##### RECORDS FOR THE EXERCISE #####

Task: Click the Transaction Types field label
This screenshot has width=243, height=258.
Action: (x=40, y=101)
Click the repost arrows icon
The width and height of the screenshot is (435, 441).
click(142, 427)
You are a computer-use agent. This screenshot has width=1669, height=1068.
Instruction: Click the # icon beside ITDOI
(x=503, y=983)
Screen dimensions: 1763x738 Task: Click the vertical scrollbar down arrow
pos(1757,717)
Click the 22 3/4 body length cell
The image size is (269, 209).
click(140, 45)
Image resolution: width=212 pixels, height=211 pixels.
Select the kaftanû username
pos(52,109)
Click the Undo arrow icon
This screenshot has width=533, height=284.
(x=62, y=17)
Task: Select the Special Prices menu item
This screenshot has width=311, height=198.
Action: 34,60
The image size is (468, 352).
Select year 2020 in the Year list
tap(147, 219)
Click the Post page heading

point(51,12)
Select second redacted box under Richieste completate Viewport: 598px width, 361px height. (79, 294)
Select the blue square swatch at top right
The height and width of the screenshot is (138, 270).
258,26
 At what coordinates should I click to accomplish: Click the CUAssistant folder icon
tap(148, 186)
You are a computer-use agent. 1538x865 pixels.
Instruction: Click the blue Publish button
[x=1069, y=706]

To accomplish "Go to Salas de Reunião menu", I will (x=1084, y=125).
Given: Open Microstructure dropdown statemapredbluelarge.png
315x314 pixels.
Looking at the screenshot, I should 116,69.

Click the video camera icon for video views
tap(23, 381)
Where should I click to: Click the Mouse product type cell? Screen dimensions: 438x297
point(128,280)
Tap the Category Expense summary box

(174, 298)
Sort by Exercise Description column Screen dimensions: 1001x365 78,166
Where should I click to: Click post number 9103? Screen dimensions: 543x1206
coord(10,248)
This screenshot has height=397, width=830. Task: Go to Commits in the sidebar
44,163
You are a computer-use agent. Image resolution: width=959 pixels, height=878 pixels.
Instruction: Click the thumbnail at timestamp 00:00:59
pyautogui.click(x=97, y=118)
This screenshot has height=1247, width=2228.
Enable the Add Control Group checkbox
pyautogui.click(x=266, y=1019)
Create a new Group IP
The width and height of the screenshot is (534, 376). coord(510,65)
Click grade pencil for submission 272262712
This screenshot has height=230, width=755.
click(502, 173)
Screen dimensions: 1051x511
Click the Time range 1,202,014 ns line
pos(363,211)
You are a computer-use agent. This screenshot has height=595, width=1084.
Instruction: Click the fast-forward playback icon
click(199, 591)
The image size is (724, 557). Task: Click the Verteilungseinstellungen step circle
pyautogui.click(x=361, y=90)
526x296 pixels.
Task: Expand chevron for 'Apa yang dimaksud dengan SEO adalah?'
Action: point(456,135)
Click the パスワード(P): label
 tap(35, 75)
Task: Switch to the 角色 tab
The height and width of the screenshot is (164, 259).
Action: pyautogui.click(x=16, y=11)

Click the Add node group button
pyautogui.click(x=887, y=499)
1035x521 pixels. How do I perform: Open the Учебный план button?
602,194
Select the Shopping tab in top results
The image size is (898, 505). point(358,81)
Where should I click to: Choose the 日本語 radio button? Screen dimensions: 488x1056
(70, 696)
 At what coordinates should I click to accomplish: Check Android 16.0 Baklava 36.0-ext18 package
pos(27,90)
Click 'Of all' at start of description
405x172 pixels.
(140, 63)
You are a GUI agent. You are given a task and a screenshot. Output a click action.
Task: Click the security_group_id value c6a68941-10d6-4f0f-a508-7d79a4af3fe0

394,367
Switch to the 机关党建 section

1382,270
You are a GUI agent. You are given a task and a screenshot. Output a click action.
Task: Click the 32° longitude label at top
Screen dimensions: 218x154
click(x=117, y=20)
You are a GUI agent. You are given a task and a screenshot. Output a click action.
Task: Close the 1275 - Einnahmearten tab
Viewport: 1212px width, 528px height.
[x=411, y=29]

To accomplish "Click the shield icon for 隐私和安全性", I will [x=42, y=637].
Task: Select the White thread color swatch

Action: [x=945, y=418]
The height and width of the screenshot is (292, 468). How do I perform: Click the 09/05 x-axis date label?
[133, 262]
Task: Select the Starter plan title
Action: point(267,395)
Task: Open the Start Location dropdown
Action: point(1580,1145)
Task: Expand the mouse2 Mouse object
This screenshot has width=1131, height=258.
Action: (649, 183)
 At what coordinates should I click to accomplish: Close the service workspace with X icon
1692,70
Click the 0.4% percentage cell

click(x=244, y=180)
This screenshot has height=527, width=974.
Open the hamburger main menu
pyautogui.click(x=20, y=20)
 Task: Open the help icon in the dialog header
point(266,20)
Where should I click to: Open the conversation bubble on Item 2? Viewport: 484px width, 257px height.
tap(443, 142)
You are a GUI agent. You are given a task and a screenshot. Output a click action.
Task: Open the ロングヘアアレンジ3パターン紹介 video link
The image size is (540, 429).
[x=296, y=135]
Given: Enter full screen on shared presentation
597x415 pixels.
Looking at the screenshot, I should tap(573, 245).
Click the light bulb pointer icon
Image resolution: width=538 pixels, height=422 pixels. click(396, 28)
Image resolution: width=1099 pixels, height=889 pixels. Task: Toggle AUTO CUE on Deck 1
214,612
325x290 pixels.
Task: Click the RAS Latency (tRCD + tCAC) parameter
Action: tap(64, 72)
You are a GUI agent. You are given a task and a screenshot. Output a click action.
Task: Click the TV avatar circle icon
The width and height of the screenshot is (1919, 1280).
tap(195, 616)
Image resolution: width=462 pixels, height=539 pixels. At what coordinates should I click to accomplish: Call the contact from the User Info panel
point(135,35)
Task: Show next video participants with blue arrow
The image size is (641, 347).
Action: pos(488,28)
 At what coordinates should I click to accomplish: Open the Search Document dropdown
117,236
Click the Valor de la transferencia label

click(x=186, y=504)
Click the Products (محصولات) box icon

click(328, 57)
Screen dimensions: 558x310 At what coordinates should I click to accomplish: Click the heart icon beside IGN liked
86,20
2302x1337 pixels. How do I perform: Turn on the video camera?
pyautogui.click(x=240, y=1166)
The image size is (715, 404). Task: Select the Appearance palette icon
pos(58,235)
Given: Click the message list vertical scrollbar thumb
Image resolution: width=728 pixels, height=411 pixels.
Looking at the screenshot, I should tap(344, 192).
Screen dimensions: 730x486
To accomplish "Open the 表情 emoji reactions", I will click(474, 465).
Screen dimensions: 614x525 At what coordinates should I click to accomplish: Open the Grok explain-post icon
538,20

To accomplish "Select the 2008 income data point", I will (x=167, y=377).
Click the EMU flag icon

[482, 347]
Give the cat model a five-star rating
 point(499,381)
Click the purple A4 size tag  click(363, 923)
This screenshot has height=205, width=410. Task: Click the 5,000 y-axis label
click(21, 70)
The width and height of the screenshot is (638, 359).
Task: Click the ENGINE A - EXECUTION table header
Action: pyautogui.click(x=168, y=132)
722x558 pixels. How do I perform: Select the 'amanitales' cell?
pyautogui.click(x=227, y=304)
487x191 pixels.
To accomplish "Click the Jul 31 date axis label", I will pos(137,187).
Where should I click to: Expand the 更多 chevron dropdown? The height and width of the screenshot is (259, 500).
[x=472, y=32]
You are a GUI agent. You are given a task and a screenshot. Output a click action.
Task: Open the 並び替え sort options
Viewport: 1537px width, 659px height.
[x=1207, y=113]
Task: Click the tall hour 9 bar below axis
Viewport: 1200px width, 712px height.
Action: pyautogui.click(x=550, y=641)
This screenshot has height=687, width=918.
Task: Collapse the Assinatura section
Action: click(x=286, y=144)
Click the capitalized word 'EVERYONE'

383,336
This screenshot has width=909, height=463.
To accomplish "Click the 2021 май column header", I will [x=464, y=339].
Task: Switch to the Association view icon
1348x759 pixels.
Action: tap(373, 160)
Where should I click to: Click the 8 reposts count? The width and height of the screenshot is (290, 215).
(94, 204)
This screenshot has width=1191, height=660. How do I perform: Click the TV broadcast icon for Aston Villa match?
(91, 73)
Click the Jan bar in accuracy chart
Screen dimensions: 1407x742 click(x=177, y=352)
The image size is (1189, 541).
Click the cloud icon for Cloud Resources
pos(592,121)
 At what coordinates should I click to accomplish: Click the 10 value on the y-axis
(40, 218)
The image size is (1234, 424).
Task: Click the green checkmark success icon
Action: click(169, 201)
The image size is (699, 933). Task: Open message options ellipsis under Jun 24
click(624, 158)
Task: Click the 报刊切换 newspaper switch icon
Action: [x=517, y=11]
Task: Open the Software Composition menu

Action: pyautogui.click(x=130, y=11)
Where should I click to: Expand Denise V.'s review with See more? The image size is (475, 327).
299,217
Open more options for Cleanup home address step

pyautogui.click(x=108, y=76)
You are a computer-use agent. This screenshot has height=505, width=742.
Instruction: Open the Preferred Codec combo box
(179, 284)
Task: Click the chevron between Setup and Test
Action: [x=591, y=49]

#####

■ **STATED PROBLEM**
Write out the listing lines exactly, starting at the line that contains "This screenshot has height=205, width=410." and ending after the line that contains "[x=1207, y=113]".

■ **WORKED ANSWER**
This screenshot has height=205, width=410. Task: Click the 5,000 y-axis label
click(21, 70)
The width and height of the screenshot is (638, 359).
Task: Click the ENGINE A - EXECUTION table header
Action: pyautogui.click(x=168, y=132)
722x558 pixels. How do I perform: Select the 'amanitales' cell?
pyautogui.click(x=227, y=304)
487x191 pixels.
To accomplish "Click the Jul 31 date axis label", I will pos(137,187).
Where should I click to: Expand the 更多 chevron dropdown? The height and width of the screenshot is (259, 500).
[x=472, y=32]
You are a GUI agent. You are given a task and a screenshot. Output a click action.
Task: Open the 並び替え sort options
Viewport: 1537px width, 659px height.
[x=1207, y=113]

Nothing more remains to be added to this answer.